Created by a 35-year-old former web designer named Koo Eun-je, who set up cat food and a camera outside his mother-in-law’s house, Cats Meok Bang gets an average of 110,000 viewers per month in South Korea. It's been compared to the video game Neko Atsume: Kitty Collector, where users buy food to attract virtual cats to their garden and watch them play.
According to The Verge, Koo Eun-je, who calls himself BJ (Broadcasting Jockey) Thief Cat, has given the stray cats adorable nicknames like T-shirt, and created a “menu” chalkboard detailing their culinary options in the background of the video.

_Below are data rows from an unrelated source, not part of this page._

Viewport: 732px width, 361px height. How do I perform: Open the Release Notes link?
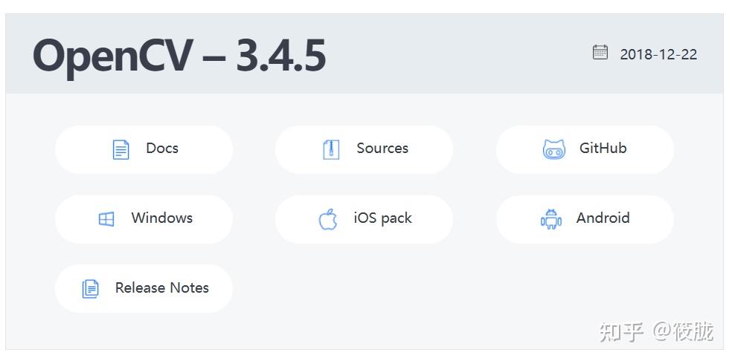click(144, 289)
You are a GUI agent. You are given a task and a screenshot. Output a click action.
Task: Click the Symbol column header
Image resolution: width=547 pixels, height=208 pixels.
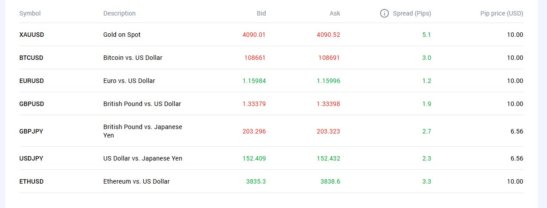30,13
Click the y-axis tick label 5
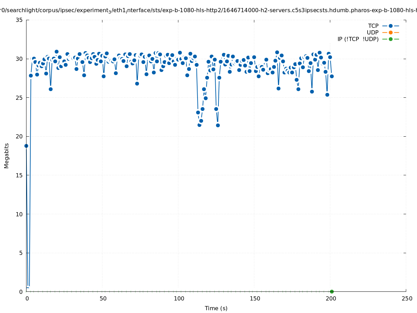Image resolution: width=417 pixels, height=313 pixels. pyautogui.click(x=21, y=253)
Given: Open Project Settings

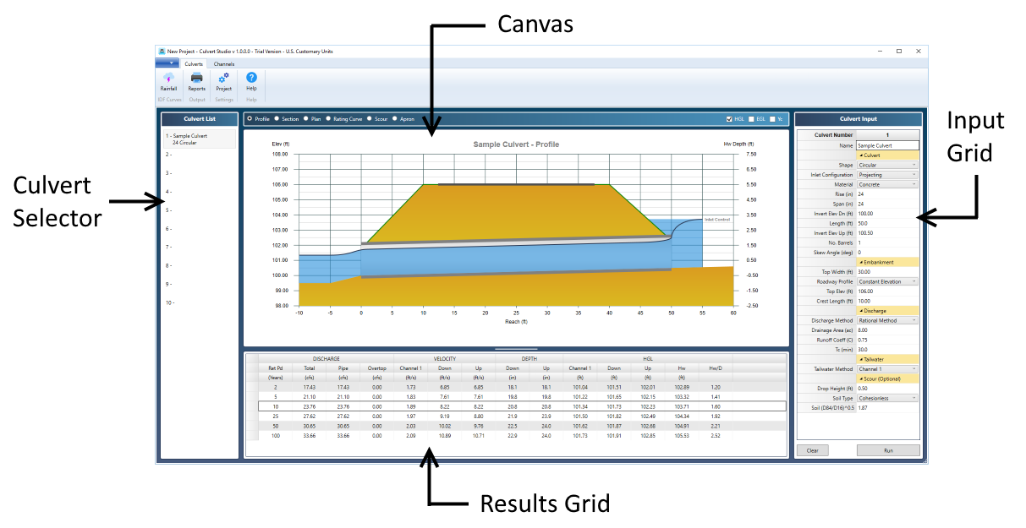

Some 17 village strays come to feast each day in front of the camera. The “cat restaurant,” as BJ Thief Cat deems it—an outdoor patio—is full of Hello Kitty toys; there’s a rubber ducky floating in the foreground, and what look to be eels swimming in a fishbowl. The cats have several types of food to choose from, some of it paid for with donations from viewers. Occasionally a human wanders into camera range, but for the most part, it’s just cats, tentatively enjoying a free dinner. At night, light-up disco balls illuminate the cat dining room.
This is the ultimate use of Slow TV. Unfortunately for international cat lovers, the livestream is available on Popkon TV in Korea. Fans elsewhere in the world can watch some of the videos on YouTube.